Não podia ser mais explícito. “Minha colaboração, ela, no que tange a pessoas, são pessoas do núcleo do atual governo”, disse o criminoso. PGR vetou plano sinistro
O banqueiro Daniel Vorcaro, ex-dono do Banco Master, afirmou, num depoimento sem a presença da Polícia Federal, no gabinete do ministro André Mendonça, na última semana de agosto, que sua proposta de delação visava apenas integrantes do atual governo. Não podia ser mais clara a senha do criminoso a Mendonça. Proteger Flávio Bolsonaro e atacar o governo Lula.
Ele regou as contas no exterior de Flávio e Eduardo Bolsonaro com a soma escandalosa de R$ 65 milhões, de dinheiro que ele roubou do BRB, de servidores e aposentados com o golpe de seu banco, e disse que, sobre isso, não teria nada a dizer. O banqueiro ladrão não podia ser mais explícito ao deixar claro que estava tentando proteger o esquema criminoso com Flávio e sinalizando seu lado político.
“Toda a minha colaboração, ela, no que tange a pessoas, são pessoas do núcleo do atual governo, que eu acabei fazendo relação para me proteger dos ataques que eu estava sofrendo. E aí, nesses momentos, teve uns casos que foram cruzadas linhas de moralidade, linhas de ilicitude, que esses eu pretendia relatar”, disse o banqueiro.
Ele afirmou que entendeu a prisão dele como uma intimidação. “Desde que eu fui preso… Na verdade, a minha prisão, no meu entendimento, ela já foi uma intimidação para que eu não externasse os fatos que eu desejava falar desde o começo dessa operação”, disse Vorcaro. As informações foram reveladas pelo jornal o Estado de S. Paulo.
No depoimento, o banqueiro ainda afirmou que teria desistido de seguir com a delação por se sentir ameaçado pelo que ele chamou de “pessoas do poder”, que, segundo ele, o querem ver preso. O candidato fascista, Flávio Bolsonaro, que foi flagrado pedindo R$ 134 milhões ao banqueiro ladrão, é totalmente protegido por ele em seu depoimento.
Vorcaro defendeu ainda a negociata da venda do Banco Master para o BRB e afirmou que seria um negócio “benéfico”. “[…] a própria fusão e negócio com o BRB, que eu espero muito ter a oportunidade de falar o que efetivamente aconteceu e o tanto que seria benéfico se houvesse sido feita a fusão e a integração dos dois bancos.
Nesta quarta-feira (2), a Procuradoria-Geral da República (PGR) pediu o arquivamento de denúncias feitas por Daniel Vorcaro e afirmou que o banqueiro não apresentou provas durante o depoimento.
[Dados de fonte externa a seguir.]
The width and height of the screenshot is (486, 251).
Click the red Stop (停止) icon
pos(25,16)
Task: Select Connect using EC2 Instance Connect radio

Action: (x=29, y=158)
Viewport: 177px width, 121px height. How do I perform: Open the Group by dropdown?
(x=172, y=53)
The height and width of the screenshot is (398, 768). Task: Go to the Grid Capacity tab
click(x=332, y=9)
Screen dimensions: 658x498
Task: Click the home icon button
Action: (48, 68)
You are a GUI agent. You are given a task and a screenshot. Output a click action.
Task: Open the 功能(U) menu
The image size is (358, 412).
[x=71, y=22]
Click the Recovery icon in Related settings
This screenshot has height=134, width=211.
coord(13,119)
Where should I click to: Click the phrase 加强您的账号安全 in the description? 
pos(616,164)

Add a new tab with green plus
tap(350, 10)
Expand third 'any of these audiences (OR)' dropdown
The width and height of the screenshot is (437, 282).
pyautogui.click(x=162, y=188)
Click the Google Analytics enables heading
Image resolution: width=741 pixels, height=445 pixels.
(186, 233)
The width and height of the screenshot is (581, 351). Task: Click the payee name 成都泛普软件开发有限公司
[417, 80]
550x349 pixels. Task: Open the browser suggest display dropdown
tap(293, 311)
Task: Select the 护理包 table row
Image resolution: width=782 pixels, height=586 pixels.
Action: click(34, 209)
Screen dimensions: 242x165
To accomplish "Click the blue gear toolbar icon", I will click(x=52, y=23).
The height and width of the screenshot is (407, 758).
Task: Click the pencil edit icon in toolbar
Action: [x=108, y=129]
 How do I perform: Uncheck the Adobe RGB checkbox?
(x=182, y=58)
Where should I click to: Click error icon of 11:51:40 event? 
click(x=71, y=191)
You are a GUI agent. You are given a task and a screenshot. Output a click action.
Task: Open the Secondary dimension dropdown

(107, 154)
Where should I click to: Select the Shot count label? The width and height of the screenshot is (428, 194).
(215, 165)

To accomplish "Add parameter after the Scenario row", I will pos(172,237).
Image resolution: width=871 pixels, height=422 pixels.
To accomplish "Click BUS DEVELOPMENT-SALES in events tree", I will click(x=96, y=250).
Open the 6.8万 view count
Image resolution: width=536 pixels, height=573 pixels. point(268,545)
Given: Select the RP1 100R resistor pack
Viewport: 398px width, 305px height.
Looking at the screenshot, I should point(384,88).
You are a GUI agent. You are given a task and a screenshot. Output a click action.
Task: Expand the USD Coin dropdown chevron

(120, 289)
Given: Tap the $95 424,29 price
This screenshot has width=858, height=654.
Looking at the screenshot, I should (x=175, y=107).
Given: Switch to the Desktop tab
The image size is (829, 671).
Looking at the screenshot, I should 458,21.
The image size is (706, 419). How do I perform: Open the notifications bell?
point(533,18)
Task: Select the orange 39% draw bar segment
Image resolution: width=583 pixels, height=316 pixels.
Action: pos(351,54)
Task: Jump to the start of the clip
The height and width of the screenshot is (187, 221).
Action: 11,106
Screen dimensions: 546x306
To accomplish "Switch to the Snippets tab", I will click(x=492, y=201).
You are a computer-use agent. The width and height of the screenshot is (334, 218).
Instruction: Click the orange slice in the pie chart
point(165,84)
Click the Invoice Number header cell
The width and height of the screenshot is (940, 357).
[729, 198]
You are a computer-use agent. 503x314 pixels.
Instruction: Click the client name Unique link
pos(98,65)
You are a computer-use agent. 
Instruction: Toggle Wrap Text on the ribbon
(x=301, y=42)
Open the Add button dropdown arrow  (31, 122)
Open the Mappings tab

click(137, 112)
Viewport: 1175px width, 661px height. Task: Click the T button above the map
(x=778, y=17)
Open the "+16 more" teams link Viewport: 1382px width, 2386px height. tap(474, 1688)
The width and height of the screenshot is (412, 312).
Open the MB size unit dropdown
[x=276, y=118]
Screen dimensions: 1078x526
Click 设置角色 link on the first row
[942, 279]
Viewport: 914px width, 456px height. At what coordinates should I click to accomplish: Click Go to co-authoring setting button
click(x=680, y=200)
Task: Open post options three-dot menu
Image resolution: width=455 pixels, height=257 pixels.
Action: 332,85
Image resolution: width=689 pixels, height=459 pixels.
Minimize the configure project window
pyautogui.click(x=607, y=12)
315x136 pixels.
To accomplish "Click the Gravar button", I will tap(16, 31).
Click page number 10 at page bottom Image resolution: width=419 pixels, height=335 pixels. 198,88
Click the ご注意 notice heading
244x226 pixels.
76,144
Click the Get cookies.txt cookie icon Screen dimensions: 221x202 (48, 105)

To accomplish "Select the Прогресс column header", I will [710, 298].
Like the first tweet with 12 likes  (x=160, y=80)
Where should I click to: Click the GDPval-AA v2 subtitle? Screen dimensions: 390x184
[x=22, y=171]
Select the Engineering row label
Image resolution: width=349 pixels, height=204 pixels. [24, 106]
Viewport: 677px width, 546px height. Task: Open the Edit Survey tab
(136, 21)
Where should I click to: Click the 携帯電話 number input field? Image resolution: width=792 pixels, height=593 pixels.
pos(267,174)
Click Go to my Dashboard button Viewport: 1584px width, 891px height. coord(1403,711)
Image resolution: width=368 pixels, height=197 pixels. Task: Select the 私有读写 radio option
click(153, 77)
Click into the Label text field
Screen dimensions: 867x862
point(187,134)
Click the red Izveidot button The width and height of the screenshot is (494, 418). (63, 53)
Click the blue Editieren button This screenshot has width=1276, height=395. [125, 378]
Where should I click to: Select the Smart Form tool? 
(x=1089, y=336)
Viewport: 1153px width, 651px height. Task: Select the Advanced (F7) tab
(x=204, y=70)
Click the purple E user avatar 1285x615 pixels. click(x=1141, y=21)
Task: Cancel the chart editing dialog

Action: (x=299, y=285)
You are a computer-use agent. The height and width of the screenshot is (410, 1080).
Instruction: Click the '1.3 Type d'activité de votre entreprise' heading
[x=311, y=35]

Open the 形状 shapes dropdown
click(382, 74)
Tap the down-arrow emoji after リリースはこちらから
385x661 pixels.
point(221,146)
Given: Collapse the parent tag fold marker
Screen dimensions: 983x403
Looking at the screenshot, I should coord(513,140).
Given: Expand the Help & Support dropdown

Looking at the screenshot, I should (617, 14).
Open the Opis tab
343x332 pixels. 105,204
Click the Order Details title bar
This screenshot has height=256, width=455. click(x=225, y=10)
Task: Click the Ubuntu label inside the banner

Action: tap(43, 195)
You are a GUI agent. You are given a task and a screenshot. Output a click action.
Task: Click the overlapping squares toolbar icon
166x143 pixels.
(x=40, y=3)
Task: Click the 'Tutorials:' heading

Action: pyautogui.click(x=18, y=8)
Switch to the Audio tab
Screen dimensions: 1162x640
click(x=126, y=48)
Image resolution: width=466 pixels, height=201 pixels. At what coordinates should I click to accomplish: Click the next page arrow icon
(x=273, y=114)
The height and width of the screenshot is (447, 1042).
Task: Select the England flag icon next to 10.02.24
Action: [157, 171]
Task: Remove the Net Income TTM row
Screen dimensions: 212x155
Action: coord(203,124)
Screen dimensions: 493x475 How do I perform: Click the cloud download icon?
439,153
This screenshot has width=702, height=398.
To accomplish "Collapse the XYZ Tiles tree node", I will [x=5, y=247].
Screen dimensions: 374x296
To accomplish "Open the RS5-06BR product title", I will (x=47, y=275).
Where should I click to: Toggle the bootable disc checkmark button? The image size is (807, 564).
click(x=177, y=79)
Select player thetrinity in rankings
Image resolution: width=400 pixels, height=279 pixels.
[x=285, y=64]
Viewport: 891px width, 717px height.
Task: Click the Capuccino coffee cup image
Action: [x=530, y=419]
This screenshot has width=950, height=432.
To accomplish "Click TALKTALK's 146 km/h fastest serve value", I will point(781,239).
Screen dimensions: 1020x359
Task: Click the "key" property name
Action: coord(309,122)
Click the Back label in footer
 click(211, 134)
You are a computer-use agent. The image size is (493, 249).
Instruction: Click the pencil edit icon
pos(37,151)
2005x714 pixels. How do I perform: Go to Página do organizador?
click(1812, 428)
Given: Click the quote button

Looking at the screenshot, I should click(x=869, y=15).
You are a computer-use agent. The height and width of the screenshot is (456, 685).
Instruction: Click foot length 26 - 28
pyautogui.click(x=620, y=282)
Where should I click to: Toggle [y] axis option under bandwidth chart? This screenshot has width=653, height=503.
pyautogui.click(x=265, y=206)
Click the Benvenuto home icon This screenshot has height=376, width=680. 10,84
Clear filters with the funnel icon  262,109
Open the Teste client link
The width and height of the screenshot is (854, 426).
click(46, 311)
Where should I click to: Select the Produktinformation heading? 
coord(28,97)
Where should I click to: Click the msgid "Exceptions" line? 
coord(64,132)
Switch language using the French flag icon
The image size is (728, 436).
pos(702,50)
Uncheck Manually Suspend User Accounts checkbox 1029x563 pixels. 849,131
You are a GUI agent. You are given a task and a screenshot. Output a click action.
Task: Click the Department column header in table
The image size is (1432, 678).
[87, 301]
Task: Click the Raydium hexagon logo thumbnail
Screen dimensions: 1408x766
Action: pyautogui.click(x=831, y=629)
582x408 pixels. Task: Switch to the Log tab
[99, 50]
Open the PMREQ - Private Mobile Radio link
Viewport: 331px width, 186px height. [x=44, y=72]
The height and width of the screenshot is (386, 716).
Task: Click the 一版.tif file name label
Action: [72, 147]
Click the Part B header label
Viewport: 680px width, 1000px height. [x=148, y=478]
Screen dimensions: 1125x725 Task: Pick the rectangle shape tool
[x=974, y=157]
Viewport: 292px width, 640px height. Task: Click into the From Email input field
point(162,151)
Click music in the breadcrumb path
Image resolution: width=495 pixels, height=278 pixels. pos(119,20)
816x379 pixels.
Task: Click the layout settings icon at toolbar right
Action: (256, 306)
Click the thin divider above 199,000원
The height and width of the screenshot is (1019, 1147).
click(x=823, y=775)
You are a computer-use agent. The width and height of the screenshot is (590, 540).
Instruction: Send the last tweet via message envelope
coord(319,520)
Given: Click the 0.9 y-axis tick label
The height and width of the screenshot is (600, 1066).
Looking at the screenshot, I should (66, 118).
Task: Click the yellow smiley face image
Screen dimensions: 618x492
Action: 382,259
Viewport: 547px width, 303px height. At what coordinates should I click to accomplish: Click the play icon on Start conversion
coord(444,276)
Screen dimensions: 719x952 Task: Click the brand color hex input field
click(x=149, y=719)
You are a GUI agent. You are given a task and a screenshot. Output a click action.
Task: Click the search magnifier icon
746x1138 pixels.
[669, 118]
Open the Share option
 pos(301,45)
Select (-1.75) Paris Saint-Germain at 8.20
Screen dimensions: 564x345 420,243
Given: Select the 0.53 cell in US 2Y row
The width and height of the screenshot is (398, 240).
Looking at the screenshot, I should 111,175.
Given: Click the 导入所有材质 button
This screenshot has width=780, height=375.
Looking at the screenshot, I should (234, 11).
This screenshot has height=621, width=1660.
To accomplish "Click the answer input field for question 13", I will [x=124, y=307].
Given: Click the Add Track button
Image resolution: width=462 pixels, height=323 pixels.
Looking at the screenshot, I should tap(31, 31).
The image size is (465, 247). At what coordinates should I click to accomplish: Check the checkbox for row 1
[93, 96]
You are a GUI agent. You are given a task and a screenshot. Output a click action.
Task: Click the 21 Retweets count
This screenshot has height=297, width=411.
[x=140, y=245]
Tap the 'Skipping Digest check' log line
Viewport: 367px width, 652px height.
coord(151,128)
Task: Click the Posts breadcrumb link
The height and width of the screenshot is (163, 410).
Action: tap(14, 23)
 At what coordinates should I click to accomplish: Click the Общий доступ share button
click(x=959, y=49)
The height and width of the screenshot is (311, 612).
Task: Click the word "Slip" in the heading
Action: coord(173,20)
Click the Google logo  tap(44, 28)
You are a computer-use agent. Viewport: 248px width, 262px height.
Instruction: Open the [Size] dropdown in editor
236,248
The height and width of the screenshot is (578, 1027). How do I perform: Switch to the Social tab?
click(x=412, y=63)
“[…] constata-se que o declarante não noticiou fato concreto ou juridicamente delimitado capaz de impulsionar providências investigativas próprias, tampouco conferiu o mínimo elemento de verossimilhança às assertivas ali formuladas”, diz a PGR. Sem apresentar provas, Vorcaro fez leituras pessoais e desconectadas do devido processo legal até mesmo de sua prisão.
Diante da estranheza da conversa ocorrida no gabinete de Mendonça, seus assessores divulgaram uma nota explicando o “depoimento”. “O depoimento foi realizado por requerimento expresso da defesa do depoente, que relatou estar sofrendo graves intimidações e solicitou ser ouvido com urgência. Trata-se de ato processual regular, conduzido por juiz auxiliar”, diz o gabinete do ministro.
André Mendonça é relator do processo envolvendo o caso Master no STF. O depoimento foi prestado a um juiz auxiliar que acompanha o caso, do ministro após um pedido dos advogados do ex-dono do Banco Master. Mendonça abriu uma crise no STF ao atropelar as regras da casa e atacar ministros da Corte, o chefe da Polícia Federal e o Procurador-Geral da República.